Rest In Lavender Peace

Join with Queerty as we pay homage to Quentin Crisp, who six years ago this week was called by the Lord but opted for hell because he heard the devil had a big one and was poking bottoms with a pitchfork while using it. Quentin Crisp was born queer in England on Christmas Day, 1908. Her Majesty the Queen avoided all comparison with him, knowing her quips and her hairstyles were inferior.

Quintin

In his twenties, he determined to live “not merely as a self-confessed homosexual, but a self-evident one.” Part and parcel of his mission was “making the existence of homosexuality abundantly clear to the world’s aborigines”. Quintin’s magnum opus was his life, though his autobiography was none too shabby. Titled The Naked Civil Servant, it was adapted for a television film starring John Hurt in 1975.

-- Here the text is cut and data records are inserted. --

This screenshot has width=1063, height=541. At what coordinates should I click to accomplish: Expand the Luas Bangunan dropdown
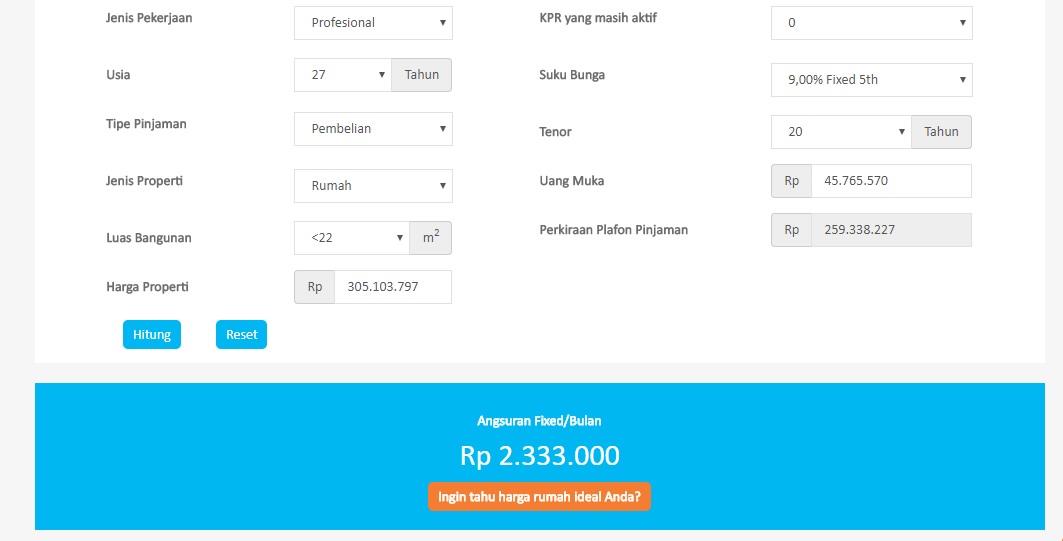coord(351,238)
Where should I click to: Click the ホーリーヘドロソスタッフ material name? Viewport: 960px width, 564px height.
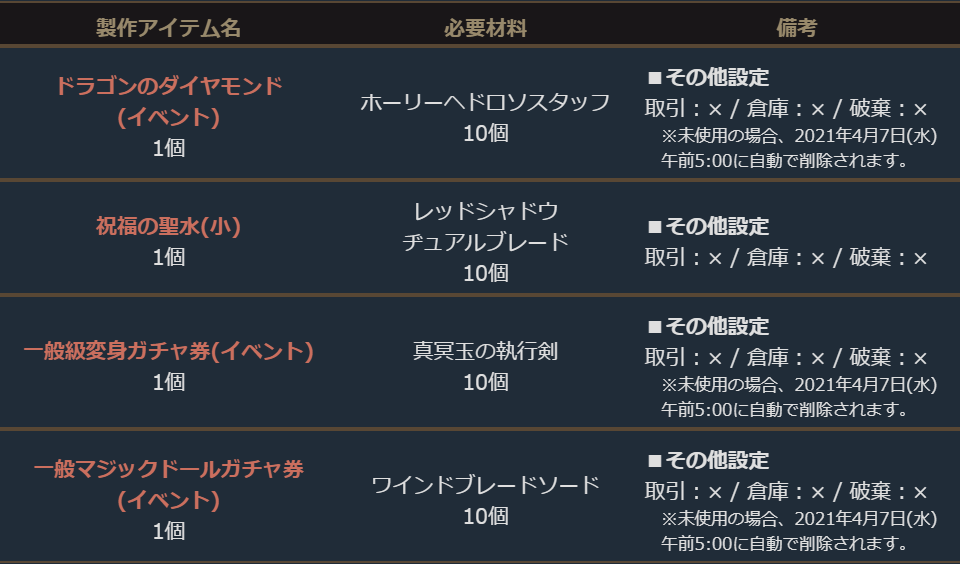coord(485,103)
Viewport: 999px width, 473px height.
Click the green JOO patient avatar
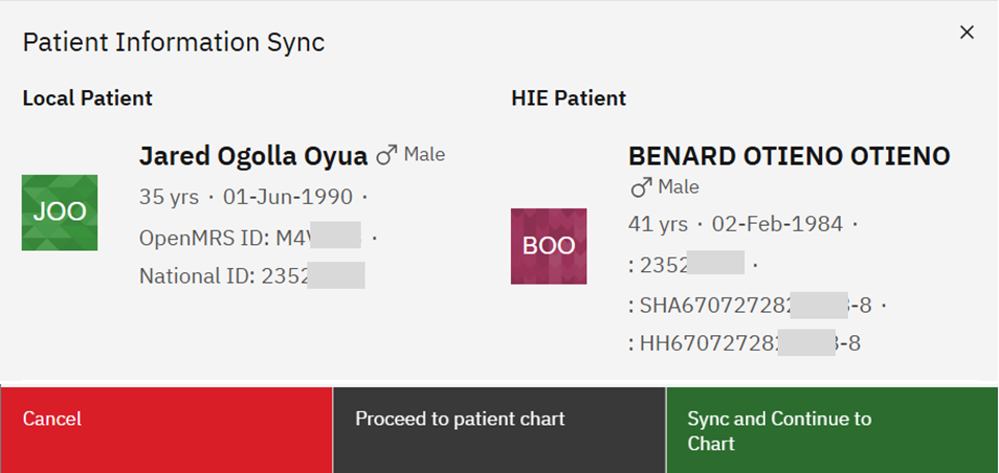(x=59, y=212)
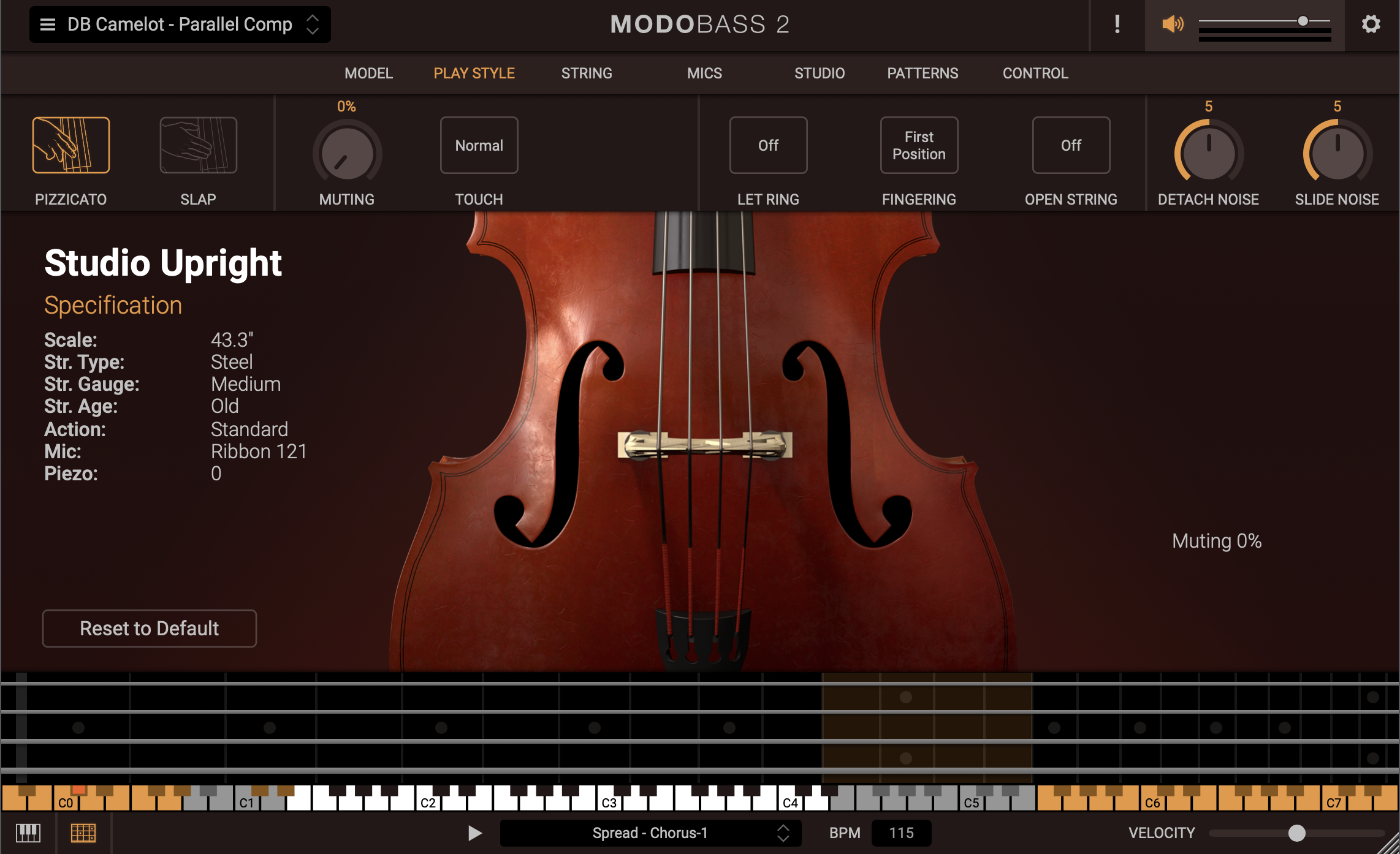Click the Reset to Default button
The height and width of the screenshot is (854, 1400).
tap(150, 629)
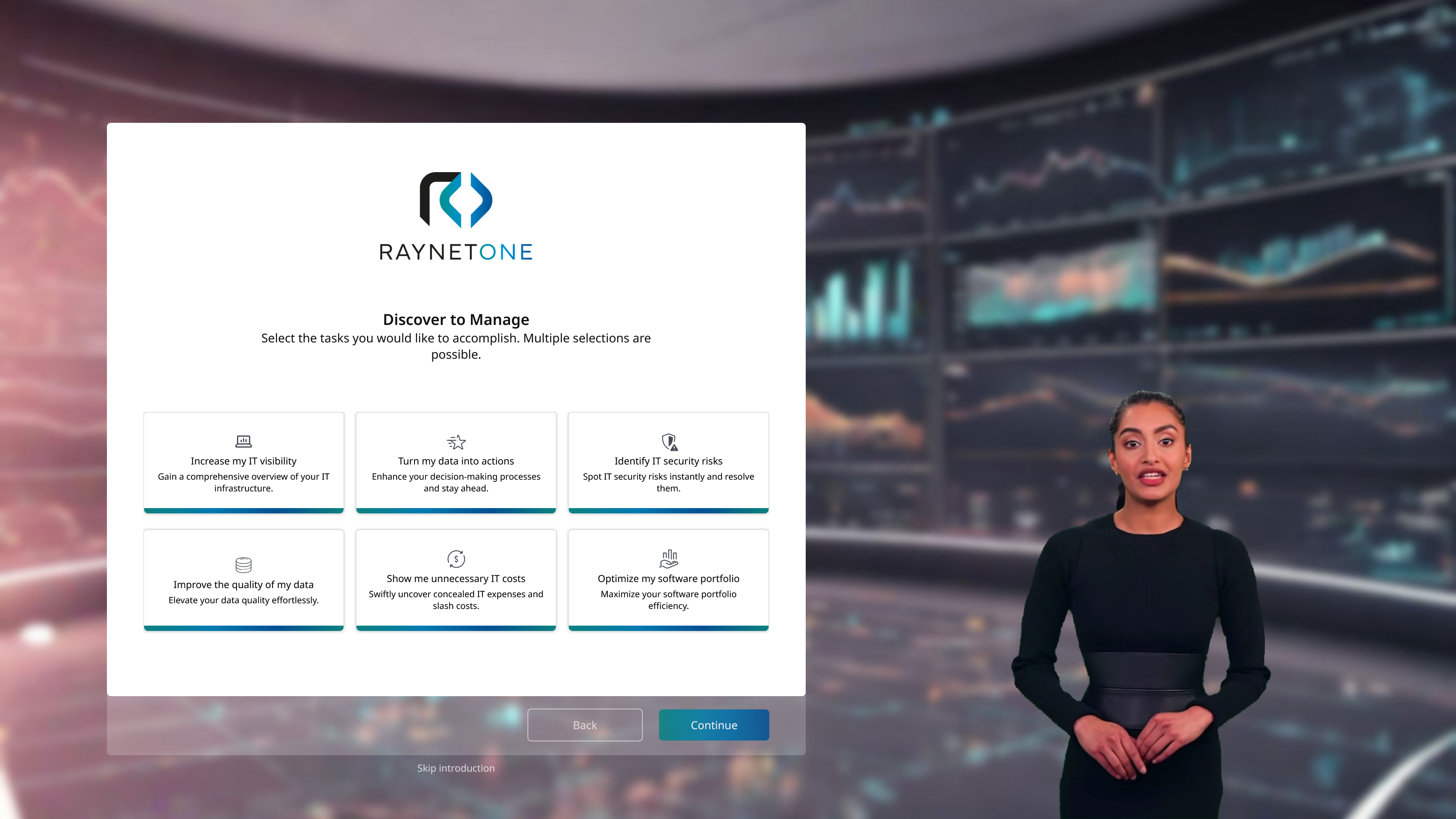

He later developed that material into a one-man show, An Evening With Quintin Crisp. As in his earlier days he had worked as a prostitute, there was no small number of people claiming to have enjoyed An Evening With Quintin Crisp. One of his most famous quotes would eliminate the need for relationship advice columns, were it to be universally heeded. “The formula for achieving a successful relationship is simple: you should treat all disasters as if they were trivialities but never treat a triviality as if it were a disaster.” Upon his death, Quintin Crisp was cremated and his ashes were scattered over Manhattan.